**REQUIRED ACTION**
Copy word for word the stretch of lines from the one containing "Find the location" through the one containing "What do you see at coordinates (31, 646)", both included.

**DATA SUPPLIED**
_____

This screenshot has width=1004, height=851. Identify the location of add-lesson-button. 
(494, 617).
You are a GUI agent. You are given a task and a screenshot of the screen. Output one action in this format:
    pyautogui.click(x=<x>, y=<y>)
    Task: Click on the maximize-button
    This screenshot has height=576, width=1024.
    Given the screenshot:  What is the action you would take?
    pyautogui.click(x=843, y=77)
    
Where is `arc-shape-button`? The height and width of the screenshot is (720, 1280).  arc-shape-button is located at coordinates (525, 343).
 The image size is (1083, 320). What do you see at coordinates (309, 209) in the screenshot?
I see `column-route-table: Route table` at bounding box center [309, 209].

_____

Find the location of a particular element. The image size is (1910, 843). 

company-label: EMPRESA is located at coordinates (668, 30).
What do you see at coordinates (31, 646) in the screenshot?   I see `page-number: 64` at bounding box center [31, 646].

_____

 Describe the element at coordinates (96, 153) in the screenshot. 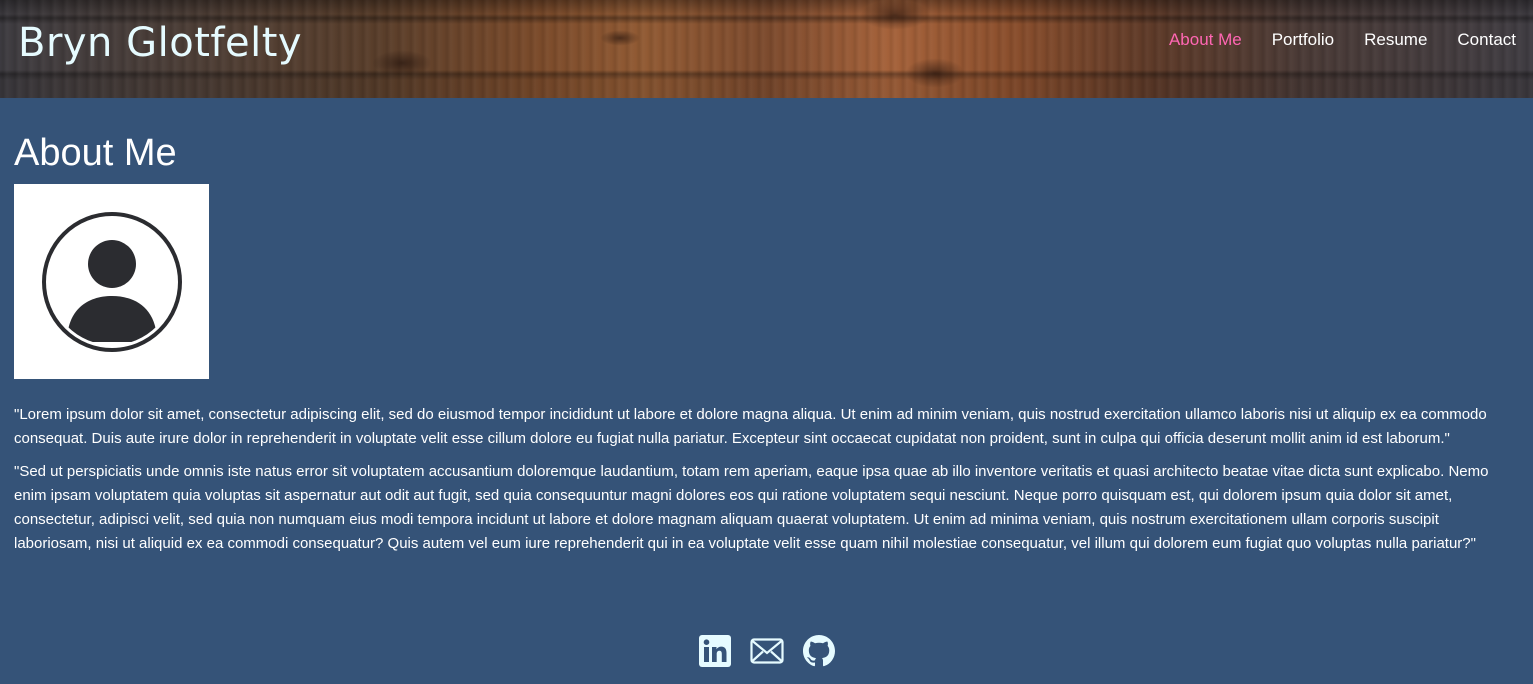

_____

**RESPONSE TO THIS TASK**
Find the location of a particular element. The image size is (1910, 843). 

company-label: EMPRESA is located at coordinates (668, 30).
What do you see at coordinates (31, 646) in the screenshot?   I see `page-number: 64` at bounding box center [31, 646].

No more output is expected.